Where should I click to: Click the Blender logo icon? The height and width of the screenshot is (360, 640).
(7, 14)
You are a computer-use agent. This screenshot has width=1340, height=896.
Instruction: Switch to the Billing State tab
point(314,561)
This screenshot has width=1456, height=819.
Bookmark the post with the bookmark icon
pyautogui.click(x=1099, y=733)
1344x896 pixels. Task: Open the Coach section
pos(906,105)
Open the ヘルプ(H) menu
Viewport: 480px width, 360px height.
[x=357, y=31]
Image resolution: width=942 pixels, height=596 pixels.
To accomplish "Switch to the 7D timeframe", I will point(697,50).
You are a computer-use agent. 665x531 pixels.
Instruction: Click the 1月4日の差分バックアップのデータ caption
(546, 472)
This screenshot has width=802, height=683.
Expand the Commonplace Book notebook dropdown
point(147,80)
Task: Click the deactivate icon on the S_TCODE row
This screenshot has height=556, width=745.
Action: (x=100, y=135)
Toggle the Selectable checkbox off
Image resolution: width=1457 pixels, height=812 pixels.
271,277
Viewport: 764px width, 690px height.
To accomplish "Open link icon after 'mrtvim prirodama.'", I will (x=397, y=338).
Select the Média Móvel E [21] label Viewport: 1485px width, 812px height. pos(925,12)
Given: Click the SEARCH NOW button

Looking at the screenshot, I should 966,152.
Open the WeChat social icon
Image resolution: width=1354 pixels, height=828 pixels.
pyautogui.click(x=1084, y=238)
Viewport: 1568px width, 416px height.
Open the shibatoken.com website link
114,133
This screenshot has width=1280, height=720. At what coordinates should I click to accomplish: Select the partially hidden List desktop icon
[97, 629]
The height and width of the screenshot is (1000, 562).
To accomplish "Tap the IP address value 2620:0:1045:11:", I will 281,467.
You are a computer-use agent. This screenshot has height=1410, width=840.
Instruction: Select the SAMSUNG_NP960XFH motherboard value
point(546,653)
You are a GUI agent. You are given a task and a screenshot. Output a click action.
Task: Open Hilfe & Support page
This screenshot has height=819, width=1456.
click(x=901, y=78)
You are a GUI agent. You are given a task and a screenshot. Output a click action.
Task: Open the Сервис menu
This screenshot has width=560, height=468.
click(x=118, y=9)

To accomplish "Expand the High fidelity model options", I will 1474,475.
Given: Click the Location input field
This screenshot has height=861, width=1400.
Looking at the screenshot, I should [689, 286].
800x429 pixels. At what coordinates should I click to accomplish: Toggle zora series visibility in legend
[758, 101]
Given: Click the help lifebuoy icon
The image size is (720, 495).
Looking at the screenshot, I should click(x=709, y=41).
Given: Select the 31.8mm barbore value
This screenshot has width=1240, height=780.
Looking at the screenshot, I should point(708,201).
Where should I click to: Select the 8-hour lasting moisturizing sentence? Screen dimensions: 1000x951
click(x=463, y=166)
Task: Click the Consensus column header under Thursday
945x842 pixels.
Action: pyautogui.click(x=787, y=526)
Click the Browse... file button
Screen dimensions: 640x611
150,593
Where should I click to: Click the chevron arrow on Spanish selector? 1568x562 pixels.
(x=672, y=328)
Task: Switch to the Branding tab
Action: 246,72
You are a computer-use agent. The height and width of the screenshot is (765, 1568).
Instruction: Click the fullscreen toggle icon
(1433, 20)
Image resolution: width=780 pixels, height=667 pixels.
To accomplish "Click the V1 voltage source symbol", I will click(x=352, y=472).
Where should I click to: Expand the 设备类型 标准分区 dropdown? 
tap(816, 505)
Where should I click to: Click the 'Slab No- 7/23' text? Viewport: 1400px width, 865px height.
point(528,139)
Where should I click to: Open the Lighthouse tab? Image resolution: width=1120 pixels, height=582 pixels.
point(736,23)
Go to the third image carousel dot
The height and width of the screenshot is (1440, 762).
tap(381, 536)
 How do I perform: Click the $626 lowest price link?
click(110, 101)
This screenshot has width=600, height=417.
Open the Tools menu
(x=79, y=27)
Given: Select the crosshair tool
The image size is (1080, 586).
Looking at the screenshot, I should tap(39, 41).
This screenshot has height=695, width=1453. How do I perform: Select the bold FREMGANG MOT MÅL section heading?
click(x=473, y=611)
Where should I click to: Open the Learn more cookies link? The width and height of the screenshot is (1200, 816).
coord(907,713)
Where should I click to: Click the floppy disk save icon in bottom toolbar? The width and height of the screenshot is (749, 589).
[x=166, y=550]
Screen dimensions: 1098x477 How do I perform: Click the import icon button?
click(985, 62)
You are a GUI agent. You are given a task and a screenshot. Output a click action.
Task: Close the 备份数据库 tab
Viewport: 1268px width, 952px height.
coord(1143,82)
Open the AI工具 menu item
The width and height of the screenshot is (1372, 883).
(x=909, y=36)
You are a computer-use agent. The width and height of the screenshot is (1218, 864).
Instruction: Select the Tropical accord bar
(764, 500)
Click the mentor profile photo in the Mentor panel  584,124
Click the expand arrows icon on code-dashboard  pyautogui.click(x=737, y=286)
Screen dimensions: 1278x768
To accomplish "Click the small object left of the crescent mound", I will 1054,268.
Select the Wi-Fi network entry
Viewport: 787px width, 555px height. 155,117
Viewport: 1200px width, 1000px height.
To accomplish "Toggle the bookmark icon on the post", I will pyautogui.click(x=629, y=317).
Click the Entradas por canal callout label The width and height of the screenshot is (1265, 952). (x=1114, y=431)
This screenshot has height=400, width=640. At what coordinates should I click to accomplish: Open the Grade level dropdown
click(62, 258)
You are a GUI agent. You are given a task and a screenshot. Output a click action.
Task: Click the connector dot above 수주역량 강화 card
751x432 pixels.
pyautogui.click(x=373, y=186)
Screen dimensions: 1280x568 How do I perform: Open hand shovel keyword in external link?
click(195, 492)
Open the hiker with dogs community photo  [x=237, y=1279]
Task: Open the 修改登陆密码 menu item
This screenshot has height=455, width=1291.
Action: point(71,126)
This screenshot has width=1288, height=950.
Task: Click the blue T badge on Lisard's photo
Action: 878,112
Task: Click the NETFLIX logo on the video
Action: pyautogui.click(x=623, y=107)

---*---

Problem
Wherever a line in the entries above holds "will", copy that line.

Reply
To accomplish "Switch to the 7D timeframe", I will point(697,50).
To accomplish "Open link icon after 'mrtvim prirodama.'", I will (x=397, y=338).
To accomplish "Tap the IP address value 2620:0:1045:11:", I will 281,467.
To accomplish "Expand the High fidelity model options", I will 1474,475.
To accomplish "Click the V1 voltage source symbol", I will click(x=352, y=472).
To accomplish "Click the small object left of the crescent mound", I will 1054,268.
To accomplish "Toggle the bookmark icon on the post", I will pyautogui.click(x=629, y=317).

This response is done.